**Work task:** Scan the records for the word "below". Return each line where it is found.
━━━━━━━━
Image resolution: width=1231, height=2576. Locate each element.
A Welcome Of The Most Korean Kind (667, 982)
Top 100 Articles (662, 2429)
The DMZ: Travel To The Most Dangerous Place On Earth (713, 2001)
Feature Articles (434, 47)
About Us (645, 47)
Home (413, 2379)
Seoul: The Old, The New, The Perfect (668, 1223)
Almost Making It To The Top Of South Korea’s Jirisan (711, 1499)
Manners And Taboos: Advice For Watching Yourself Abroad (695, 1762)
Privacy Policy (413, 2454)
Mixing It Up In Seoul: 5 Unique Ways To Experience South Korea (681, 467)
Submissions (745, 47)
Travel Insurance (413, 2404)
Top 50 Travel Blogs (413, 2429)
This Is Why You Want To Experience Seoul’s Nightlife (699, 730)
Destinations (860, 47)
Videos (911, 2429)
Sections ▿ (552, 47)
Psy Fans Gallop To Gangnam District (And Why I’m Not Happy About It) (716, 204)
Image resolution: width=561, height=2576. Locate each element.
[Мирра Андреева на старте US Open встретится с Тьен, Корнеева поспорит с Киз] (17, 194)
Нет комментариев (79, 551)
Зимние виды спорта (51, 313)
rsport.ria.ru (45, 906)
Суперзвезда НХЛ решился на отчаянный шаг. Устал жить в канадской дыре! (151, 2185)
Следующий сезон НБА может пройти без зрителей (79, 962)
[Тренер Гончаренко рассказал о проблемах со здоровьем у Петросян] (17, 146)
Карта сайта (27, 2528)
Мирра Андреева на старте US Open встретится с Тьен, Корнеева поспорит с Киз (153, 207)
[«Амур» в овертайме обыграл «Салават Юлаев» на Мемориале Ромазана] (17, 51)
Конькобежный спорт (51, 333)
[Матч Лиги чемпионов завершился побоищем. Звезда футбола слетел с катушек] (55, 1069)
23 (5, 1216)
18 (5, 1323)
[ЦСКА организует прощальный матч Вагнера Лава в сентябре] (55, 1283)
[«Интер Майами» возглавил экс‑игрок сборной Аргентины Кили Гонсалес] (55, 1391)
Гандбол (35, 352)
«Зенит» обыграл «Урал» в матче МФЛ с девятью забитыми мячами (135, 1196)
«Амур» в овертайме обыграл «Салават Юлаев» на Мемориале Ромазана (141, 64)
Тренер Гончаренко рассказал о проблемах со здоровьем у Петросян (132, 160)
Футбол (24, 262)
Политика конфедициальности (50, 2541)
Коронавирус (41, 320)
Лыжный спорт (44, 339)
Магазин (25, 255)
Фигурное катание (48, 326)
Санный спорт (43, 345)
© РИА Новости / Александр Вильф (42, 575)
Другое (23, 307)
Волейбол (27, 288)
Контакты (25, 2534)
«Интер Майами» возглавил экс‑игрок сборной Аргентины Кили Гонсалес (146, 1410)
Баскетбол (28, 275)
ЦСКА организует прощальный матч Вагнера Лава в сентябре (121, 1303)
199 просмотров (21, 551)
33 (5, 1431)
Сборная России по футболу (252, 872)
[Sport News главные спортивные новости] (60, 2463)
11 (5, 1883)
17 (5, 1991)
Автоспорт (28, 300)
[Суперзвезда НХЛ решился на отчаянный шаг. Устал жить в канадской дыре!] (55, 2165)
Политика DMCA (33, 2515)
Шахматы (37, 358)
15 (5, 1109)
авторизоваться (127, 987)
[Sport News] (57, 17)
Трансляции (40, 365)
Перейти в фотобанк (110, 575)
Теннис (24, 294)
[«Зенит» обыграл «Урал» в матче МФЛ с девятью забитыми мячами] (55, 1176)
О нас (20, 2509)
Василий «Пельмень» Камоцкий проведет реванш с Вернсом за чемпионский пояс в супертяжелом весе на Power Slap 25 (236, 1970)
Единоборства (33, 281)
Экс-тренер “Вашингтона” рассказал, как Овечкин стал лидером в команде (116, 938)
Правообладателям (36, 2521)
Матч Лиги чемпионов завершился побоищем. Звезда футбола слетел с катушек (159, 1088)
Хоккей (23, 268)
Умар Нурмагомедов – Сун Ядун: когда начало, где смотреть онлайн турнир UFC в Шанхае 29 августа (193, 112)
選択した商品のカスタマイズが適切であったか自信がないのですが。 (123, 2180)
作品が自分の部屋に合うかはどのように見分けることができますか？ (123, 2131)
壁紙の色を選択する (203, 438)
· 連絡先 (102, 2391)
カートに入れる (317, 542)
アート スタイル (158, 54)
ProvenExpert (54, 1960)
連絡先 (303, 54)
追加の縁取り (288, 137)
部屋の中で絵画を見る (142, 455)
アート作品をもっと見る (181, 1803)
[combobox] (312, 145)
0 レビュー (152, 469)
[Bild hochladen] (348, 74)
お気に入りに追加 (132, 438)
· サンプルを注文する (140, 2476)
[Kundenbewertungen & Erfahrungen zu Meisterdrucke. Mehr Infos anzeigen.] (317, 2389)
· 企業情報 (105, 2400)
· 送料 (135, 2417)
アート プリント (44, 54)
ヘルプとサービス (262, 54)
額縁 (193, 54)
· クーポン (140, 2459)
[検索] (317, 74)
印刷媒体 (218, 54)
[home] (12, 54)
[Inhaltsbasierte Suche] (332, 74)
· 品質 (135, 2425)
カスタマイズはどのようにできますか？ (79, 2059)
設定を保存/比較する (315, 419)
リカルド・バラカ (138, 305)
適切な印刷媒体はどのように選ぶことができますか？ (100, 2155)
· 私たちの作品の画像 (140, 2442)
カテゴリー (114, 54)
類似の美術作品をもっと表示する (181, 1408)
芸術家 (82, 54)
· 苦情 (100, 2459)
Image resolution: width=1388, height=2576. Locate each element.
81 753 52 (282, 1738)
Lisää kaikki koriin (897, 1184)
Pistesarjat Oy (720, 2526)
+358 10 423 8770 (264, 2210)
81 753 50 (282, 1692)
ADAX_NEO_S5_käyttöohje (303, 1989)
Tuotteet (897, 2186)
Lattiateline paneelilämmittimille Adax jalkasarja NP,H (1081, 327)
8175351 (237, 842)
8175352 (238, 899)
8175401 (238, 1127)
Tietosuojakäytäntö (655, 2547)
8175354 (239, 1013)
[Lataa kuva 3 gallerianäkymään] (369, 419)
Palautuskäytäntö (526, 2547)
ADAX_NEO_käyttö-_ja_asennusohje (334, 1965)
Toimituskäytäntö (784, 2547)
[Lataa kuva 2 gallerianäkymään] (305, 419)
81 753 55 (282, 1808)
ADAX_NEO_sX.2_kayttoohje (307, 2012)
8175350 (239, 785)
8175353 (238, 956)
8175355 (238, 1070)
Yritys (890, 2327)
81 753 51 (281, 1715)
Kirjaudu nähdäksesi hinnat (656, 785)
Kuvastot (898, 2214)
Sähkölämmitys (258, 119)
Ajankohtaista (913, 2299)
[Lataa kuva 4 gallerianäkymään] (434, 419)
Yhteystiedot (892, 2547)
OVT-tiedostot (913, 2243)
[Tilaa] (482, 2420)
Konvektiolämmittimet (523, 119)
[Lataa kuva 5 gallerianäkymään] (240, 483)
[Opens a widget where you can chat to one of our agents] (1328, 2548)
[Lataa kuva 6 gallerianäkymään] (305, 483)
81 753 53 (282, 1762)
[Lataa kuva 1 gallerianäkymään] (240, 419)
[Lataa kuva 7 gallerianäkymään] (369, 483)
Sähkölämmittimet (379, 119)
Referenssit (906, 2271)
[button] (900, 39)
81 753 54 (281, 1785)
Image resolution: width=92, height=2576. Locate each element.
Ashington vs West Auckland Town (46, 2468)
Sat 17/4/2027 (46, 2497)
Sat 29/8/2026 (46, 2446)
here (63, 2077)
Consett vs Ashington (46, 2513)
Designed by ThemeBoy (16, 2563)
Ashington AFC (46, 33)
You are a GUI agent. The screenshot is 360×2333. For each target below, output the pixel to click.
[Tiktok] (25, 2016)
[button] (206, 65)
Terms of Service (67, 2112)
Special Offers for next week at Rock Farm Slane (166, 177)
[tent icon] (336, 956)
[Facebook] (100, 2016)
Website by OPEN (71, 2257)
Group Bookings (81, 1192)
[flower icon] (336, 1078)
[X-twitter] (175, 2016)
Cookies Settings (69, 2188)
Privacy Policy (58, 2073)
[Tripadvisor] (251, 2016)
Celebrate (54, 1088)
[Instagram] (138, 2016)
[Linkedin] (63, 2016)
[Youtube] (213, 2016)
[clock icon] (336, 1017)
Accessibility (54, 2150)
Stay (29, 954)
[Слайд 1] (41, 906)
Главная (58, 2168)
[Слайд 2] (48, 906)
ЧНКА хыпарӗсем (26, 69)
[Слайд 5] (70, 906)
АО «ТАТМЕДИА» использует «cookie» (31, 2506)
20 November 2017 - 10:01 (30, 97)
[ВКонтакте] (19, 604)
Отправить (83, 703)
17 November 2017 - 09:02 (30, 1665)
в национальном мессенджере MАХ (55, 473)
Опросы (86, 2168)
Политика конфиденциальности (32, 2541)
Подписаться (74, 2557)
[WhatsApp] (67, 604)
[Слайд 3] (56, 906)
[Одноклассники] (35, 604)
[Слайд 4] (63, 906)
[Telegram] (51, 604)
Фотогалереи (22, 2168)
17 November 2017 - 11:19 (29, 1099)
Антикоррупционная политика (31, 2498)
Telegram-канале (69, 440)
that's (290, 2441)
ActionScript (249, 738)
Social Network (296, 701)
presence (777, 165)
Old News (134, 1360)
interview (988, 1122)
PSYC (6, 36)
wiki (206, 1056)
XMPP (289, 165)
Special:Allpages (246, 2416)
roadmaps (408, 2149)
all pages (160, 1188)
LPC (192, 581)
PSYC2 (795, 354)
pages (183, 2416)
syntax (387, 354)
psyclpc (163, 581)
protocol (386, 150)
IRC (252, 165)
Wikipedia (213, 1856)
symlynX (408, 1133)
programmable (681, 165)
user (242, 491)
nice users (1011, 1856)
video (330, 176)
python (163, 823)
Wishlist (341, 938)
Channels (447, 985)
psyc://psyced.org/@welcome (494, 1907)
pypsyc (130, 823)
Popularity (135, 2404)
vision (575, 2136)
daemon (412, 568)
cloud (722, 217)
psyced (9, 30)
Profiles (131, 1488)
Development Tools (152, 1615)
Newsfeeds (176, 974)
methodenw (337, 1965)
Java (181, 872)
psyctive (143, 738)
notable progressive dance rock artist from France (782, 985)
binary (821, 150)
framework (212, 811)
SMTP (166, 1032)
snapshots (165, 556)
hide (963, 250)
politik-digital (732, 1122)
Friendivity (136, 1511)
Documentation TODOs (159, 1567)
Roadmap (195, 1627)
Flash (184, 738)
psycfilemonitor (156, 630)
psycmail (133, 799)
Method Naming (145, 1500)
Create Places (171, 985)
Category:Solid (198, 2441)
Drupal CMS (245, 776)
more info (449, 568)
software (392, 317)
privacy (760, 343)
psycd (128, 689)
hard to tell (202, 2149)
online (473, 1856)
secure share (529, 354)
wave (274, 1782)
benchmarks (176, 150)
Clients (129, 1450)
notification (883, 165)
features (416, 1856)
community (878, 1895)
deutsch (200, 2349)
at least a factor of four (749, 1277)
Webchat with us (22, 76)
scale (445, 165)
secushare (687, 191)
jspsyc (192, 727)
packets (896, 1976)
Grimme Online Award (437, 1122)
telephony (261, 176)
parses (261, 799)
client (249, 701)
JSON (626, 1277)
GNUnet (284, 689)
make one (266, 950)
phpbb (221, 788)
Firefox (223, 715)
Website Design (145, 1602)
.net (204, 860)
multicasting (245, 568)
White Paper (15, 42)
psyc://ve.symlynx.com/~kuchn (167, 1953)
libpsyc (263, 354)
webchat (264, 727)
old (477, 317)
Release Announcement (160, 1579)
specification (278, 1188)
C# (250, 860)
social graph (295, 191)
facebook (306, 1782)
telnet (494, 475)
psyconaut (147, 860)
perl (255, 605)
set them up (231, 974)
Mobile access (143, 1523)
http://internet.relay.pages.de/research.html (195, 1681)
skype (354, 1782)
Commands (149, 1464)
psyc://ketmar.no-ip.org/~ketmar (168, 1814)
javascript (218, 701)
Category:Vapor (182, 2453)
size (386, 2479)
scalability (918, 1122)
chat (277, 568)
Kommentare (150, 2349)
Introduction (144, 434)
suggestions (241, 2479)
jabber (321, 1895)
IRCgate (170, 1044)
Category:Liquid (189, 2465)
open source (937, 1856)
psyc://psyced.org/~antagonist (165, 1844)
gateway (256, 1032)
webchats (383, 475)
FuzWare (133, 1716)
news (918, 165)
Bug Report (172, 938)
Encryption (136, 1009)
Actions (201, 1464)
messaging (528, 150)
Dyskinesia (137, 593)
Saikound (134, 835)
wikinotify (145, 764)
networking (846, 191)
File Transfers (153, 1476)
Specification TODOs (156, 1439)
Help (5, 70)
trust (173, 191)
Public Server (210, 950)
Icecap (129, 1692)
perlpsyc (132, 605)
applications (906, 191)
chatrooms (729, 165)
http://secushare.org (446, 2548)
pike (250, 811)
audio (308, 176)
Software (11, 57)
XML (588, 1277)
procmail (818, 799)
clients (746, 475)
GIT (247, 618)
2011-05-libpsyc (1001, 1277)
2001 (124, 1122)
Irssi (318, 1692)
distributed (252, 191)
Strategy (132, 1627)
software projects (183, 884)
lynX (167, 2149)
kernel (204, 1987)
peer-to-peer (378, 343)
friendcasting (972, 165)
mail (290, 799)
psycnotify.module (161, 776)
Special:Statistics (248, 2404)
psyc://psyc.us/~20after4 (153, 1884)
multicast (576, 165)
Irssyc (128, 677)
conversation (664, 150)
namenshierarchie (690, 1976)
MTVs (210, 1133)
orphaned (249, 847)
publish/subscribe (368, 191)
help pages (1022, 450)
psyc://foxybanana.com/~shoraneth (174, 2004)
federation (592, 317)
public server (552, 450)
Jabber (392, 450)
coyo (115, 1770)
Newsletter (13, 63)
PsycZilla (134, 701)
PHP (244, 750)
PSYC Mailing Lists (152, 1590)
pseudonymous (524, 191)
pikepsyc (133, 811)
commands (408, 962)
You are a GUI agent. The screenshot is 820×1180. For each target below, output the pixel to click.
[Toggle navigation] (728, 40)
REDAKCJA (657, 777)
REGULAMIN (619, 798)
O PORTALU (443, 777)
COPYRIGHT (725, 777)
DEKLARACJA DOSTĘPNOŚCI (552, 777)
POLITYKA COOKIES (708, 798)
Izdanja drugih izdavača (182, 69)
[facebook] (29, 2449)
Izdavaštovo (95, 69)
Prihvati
━━━━━━━━
**Response to the task:**
You are a GUI agent. The screenshot is 360×2333. For each target below, output the pixel to click.
You are a GUI agent. The screenshot is 820×1180. For each target below, output the pixel to click.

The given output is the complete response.